Hoy en día hago malabarismos con mi sueldo de enfermera para poder volver a mi hogar muy de vez en cuando.
Escribo esta carta en uno de mis viajes de regreso a Francia, donde como ya anticipaba en el título, el aeropuerto se ha convertido para mí y para muchos españoles en la Crónica de una muerte anunciada (con mi máximo respeto al Gabo).
En las terminales ahora les llora el alma a las madres y se les cae a los piés a los hijos. Mueren ilusiones y planes de futuro. Se secan y arrancan raíces, que con tanto mimo y esfuerzo plantaron nuestros abuelos.
Los señores políticos (soy generosa con el eufemismo) nos están robando algo más importante que el dinero, nos están robando nuestro pasado, nuestro futuro (del presente mejor ni hablar) y con ello nuestra felicidad.

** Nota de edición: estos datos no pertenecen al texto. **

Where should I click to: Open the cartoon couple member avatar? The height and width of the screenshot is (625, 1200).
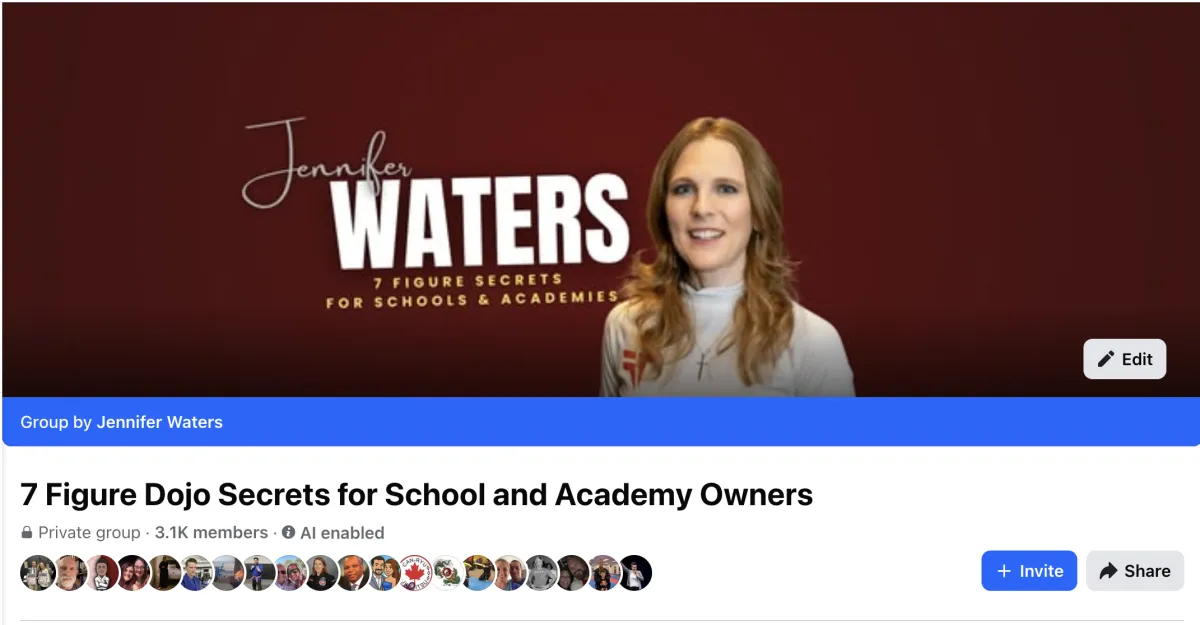[384, 573]
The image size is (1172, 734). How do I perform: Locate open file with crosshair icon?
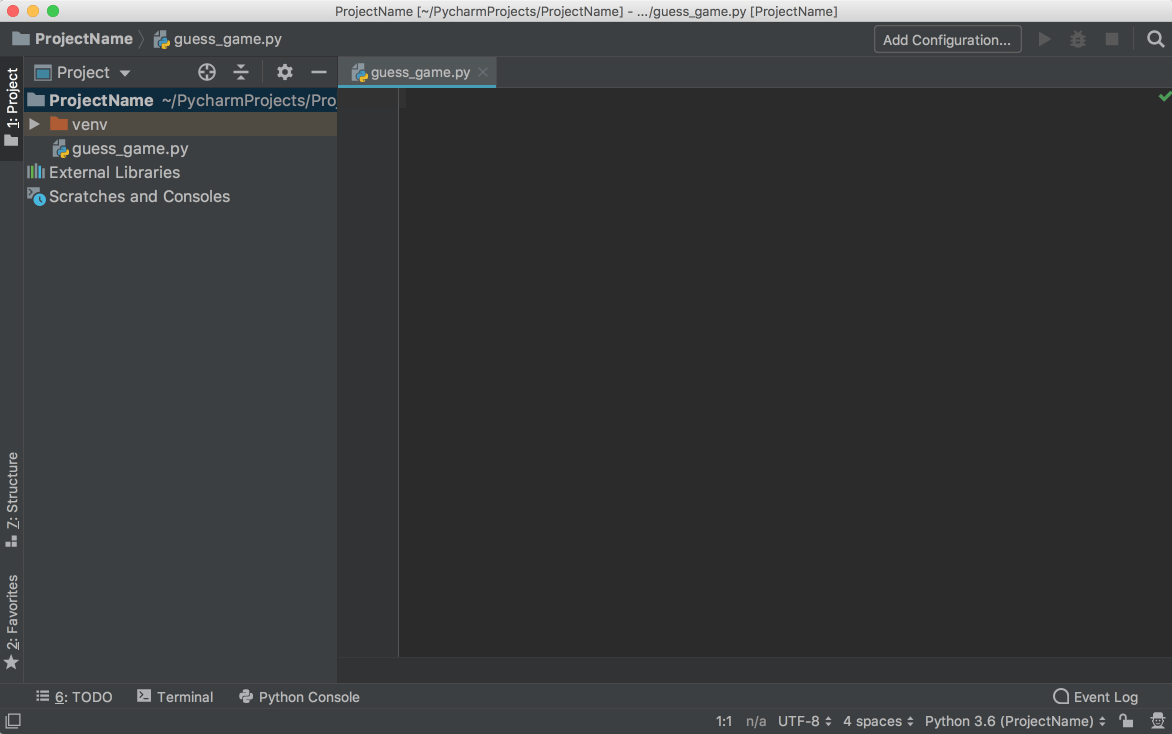[x=207, y=72]
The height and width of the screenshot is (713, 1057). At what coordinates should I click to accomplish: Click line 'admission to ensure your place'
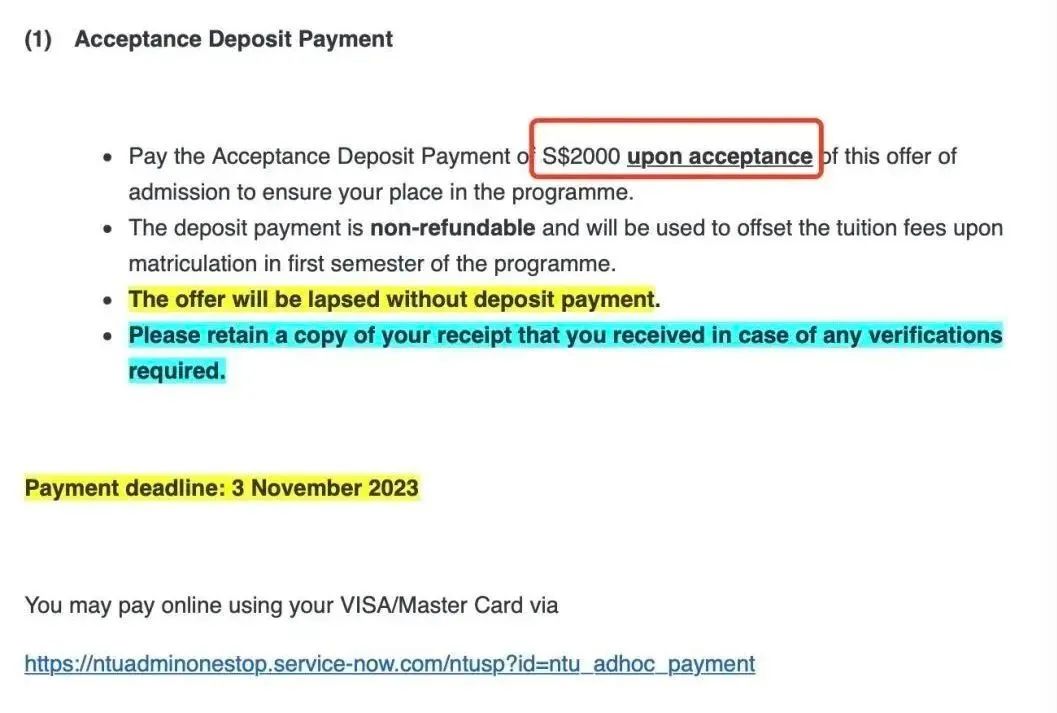(381, 193)
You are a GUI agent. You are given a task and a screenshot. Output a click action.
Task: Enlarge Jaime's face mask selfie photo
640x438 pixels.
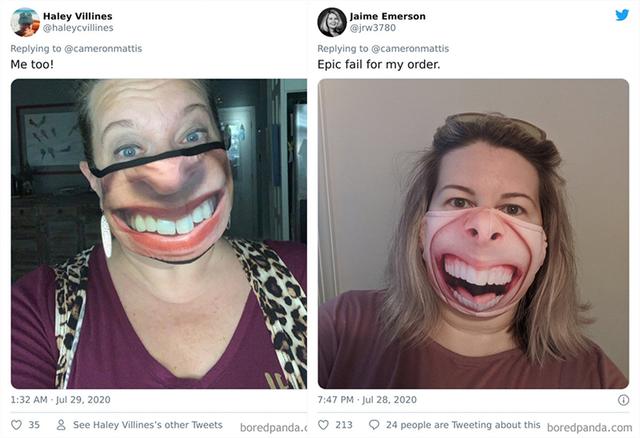tap(473, 234)
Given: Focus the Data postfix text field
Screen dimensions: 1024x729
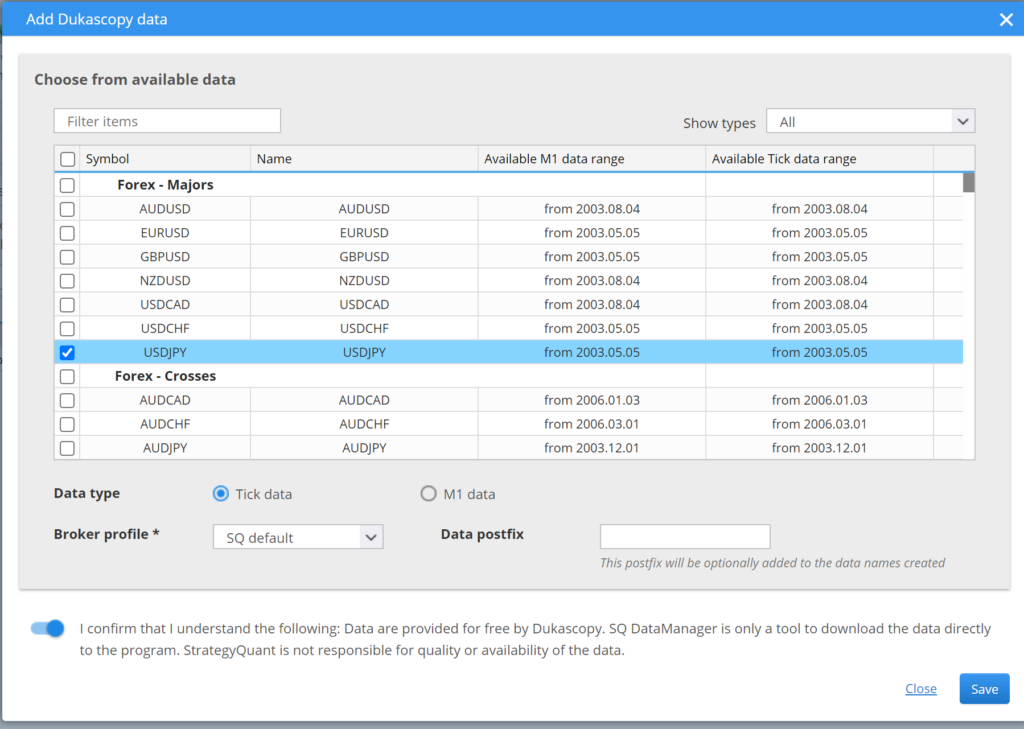Looking at the screenshot, I should click(685, 536).
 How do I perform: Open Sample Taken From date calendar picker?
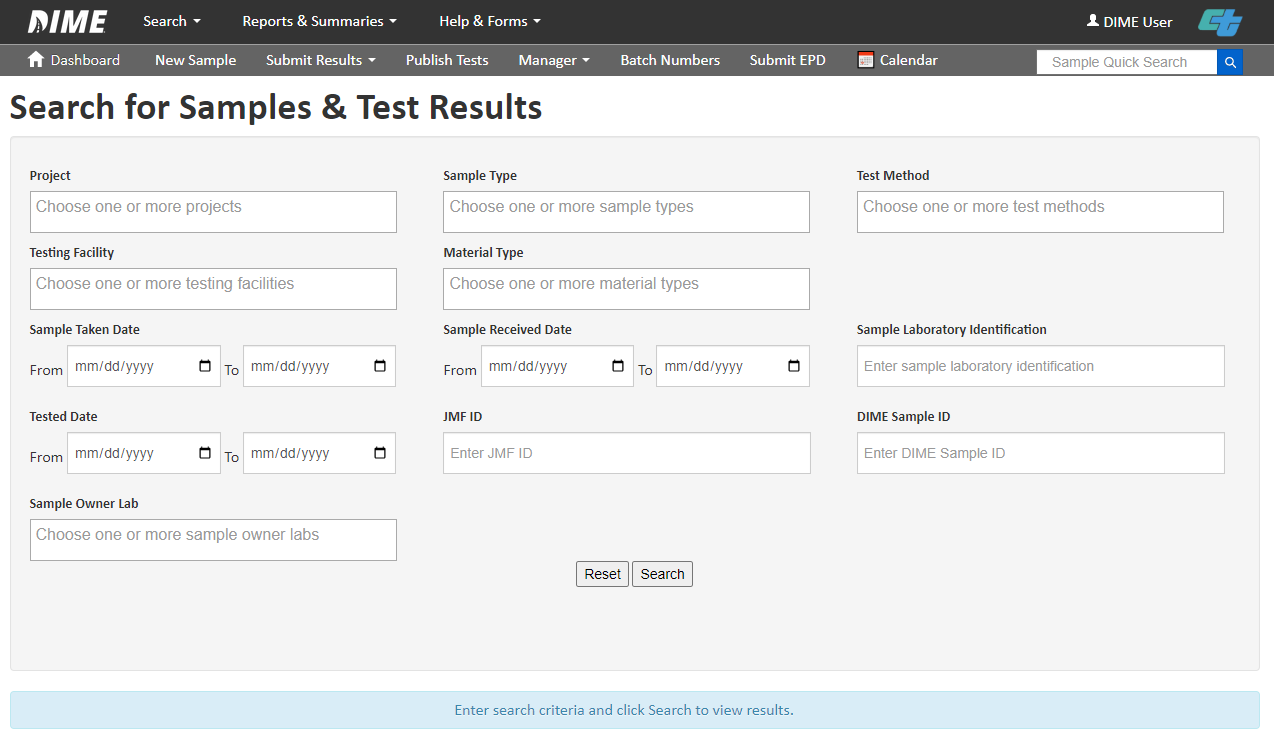pos(205,366)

Y algunos todavía tienen la osadía o la desvergüenza (apuesto más por ésto último) de llamarnos jóvenes aventureros.
Aventura es sobrevivir en España, excepto para una minoría privilegiada, de privilegios inmerecidos.
Permítanme decir, y con ésto acabo, que modifique el final de una obra maestra, que por desgracia sólo me quedó París.
Remito esta carta con la esperanza e ilusión de que la publiquen y así se de voz a muchos españoles que nos hemos visto obligados a emigrar para labrarnos un futuro. Seguro que conocen a algunos, a muchos me atrevería a decir.
No pude evitar emocionarme al escribir estas letras, seguramente ha ayudado el hecho de que tengo miedo a volar. Me despido con la ingenua esperanza de poder comprar algún día mi billete de vuelta.
Fdo: Una emigrante española más.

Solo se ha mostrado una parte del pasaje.